David Scheffer, the first U.S. Ambassador at Large for War Crimes Issues, said the charges are significant for both the war in Ukraine and for the global geopolitical stage.
“This is not the first time the ICC has indicted or issued an arrest warrant for a head of state. It did so before with Bashir in Sudan and with Qaddafi in Libya,” he said, referring to Omar al-Bashir, former President of Sudan and Muammar al-Qaddafi, Libya’s former leader. “Henceforth, Putin will always be described as not only the President of Russia but as an indicted fugitive of the International Criminal Court as a war criminal.”
Scheffer, who is now the director emeritus of the Center for International Human Rights at Northwestern University’s law school, said there’s no statute of limitations on the war crimes which Putin’s charged with.

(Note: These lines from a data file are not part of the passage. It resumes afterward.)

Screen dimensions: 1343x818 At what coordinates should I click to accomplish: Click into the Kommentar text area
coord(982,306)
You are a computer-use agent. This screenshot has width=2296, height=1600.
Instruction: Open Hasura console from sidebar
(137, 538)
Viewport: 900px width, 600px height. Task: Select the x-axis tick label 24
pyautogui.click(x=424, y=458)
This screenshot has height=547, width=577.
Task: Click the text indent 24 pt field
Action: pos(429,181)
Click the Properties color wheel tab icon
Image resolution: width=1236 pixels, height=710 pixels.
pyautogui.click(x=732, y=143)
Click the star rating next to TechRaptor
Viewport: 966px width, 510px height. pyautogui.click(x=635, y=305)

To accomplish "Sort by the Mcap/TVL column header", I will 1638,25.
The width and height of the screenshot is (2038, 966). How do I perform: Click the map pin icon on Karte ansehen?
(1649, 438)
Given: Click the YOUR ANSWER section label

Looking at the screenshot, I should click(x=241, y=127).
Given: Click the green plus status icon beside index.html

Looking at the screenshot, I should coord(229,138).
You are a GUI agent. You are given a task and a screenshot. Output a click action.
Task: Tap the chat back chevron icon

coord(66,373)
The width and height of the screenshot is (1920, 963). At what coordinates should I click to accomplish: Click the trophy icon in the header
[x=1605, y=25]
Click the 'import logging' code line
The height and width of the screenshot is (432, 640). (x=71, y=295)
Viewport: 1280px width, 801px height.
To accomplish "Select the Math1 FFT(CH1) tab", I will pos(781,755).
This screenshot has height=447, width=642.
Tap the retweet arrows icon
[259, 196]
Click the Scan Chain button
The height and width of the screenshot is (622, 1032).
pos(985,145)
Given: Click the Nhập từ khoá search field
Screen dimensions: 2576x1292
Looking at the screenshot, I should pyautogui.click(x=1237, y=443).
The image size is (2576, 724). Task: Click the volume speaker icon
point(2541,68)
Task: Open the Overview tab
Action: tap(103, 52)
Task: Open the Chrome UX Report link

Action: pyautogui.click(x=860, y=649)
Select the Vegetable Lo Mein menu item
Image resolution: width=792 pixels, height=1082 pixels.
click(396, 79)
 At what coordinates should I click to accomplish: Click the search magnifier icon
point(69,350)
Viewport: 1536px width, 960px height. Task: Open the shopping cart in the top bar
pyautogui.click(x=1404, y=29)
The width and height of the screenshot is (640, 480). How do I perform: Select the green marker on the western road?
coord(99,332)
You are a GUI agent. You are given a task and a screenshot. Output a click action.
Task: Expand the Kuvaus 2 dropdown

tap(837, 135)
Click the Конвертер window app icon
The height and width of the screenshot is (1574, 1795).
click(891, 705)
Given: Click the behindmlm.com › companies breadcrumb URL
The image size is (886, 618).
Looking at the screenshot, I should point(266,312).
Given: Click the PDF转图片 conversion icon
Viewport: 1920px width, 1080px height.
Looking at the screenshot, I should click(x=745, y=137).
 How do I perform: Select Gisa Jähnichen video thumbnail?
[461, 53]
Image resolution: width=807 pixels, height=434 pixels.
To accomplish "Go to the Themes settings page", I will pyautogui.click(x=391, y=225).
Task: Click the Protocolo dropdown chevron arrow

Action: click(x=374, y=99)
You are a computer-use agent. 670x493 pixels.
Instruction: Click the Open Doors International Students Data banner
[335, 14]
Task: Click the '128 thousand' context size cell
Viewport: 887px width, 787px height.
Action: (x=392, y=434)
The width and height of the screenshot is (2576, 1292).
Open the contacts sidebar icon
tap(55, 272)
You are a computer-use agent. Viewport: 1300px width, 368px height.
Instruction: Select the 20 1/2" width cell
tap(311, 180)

Since the start of the war, Lvova-Belova, Putin’s presidential commissioner for children’s rights, has been the public face of one of the most distressing consequences of Russia’s year-long war in Ukraine: The deportation, including by coercion and force, of potentially tens of thousands of Ukrainian children without their families.
War crimes experts said that while Lvova-Belova might seem to be a surprise choice as only the second person to be charged by the ICC, her symbolic value to the war crimes prosecution effort cannot be understated.
“Frankly, given her central role in the commission of the war crime of forced deportation of children to Russia, she is an exceptionally logical individual for indictment by the ICC,” Scheffer said. “She is the person who implements both in a leadership and then in an administrative fashion, the war crime. So there’s no way of avoiding her culpability, and she has been very public about it. Both Putin and she have incriminated themselves publicly.”
The only conflict comparable to the situation in Ukraine has been World War II, when about 200,000 Polish children were taken to Germany by the Nazis under Heinrich Himmler’s notorious “Germanization program,” said Michael Scharf, the dean of the Case Western Reserve University School of Law, who is a human rights lawyer who tries cases at the ICC.
At the ICC, there is no immunity for officials, including sitting leaders such as Putin, according to Nigel Povoas, senior prosecutor with the Atrocity Crimes Advisory Group investigating alleged war crimes in Ukraine. He said that a head of state can be arrested but the ICC does not have its own internal enforcement mechanism, so it is reliant on ICC member states to make the actual arrests.
Povoas noted that Sudan’s Bashir was able to travel to 14 countries who did not arrest him. He was eventually handed over to the ICC by his own country after he was ousted from power.
He added that the evidence against Putin has only been examined by an ICC judge and that confirmation of the charges he’s likely to face “won’t see the light of day” until if and when he’s arrested.
“Putin is highly unlikely to be arrested whilst he remains in power. Nor can there be trials in absentia,” he said. “So the strength or nature of the evidence will remain unknown and untested (except by an ICC judge) for the foreseeable future.”